** Data to process follows **

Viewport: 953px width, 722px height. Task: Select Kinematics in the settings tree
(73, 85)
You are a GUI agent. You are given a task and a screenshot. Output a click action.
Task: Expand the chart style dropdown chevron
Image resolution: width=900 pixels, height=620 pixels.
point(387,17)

** End of Data to process **

Required action:
Output exactly the lines between the one containing "Task: Expand the chart style dropdown chevron" and the final line above, both inclusive.

Solution to this problem:
Task: Expand the chart style dropdown chevron
Image resolution: width=900 pixels, height=620 pixels.
point(387,17)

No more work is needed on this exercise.